I felt cold despite the warm air coming through the open windows.
"What does he want?" I asked.
"I don't know yet," Nikolai admitted, "leverage maybe, or he's working for someone who wants to find me, or he's just gathering intelligence to sell to the highest bidder."
"Are we in danger?" I asked, and I kept my voice calm even though my heart was beating faster.
"Probably not immediately," he said, "if he wanted us dead we'd already be dead, this feels more like surveillance than an active threat, but I can't be certain and I can't risk being wrong."
I nodded and turned away from him to look out the window at the fields stretching away toward distant trees.
"You should have told me sooner," I said.
Behind me I heard him take a breath and then let it out slowly.
"I know," he said, and his voice was quiet and steady and completely without excuses.
It was the first time he'd admitted something like that to me cleanly, without trying to explain it away or justify why he'd kept secrets, and I turned back to look at him.

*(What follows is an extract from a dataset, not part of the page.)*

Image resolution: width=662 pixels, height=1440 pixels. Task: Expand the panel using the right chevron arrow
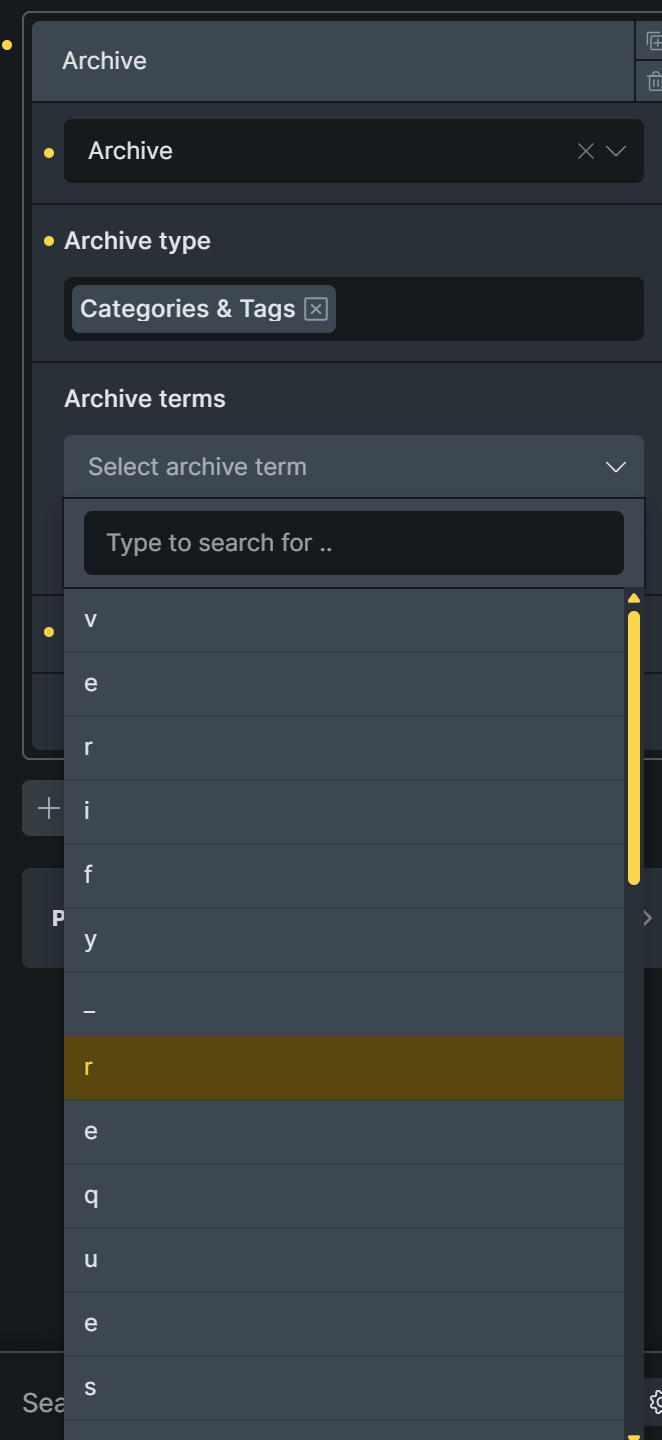[x=647, y=918]
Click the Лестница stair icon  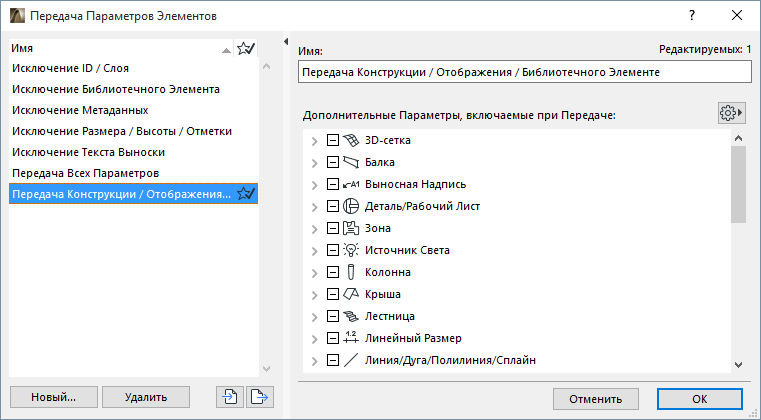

He was watching me with those grey eyes and I could see guilt there, real guilt and not just the performance of it, and something in my chest loosened slightly.
"Okay," I said.
"Okay?" he repeated, like he'd expected more of a fight.
"I don't like that you kept it from me," I said, "but I understand why you did, and I appreciate that you're being honest now instead of making up reasons why it was the right call."
He nodded and some of the tension went out of his shoulders.
I turned back to the cupboards and started pulling out cans, reading labels in the fading light, tomatoes and beans and tuna that was probably years old but still sealed.
"We should eat something," I said, setting cans on the counter, "it's been hours and Elena will wake up hungry soon."
I heard Nikolai move behind me and then he was there beside me at the counter, reaching for the can opener in the drawer I'd just opened, his shoulder brushing mine.
"I'll get the stove going," he said.
"The pump needs priming," I said, "there's probably a well out back."
"I'll check," he said, and he went out the back door while I opened cans and dumped them into a pot I found hanging from a hook.
The kitchen filled with the smell of tomatoes and garlic as the stove heated up, and Nikolai came back with water sloshing in a bucket and poured it into the reservoir on the side of the stove.
We moved around each other in the small kitchen with the easy coordination of people who'd learned each other's rhythms, him stirring while I cut bread, me setting the table while he checked on Elena upstairs, both of us working toward the same goal without needing to discuss it.
The sun was setting through the western window when we sat down to eat, painting the walls orange and gold, and I looked across the table at Nikolai and thought about how many times we'd done this now, arrived at a new place and made it livable, turned a house into something that could hold us for however long we had.
"Thank you for telling me," I said, "about Dorian."
"You deserved to know," he said, "I should have told you immediately."
"You should have," I agreed, "but you told me now and that's something."
He reached across the table and took my hand and held it while we ate with our free hands, and outside the window the French countryside settled into evening and somewhere upstairs our daughter slept safe in her nest of blankets.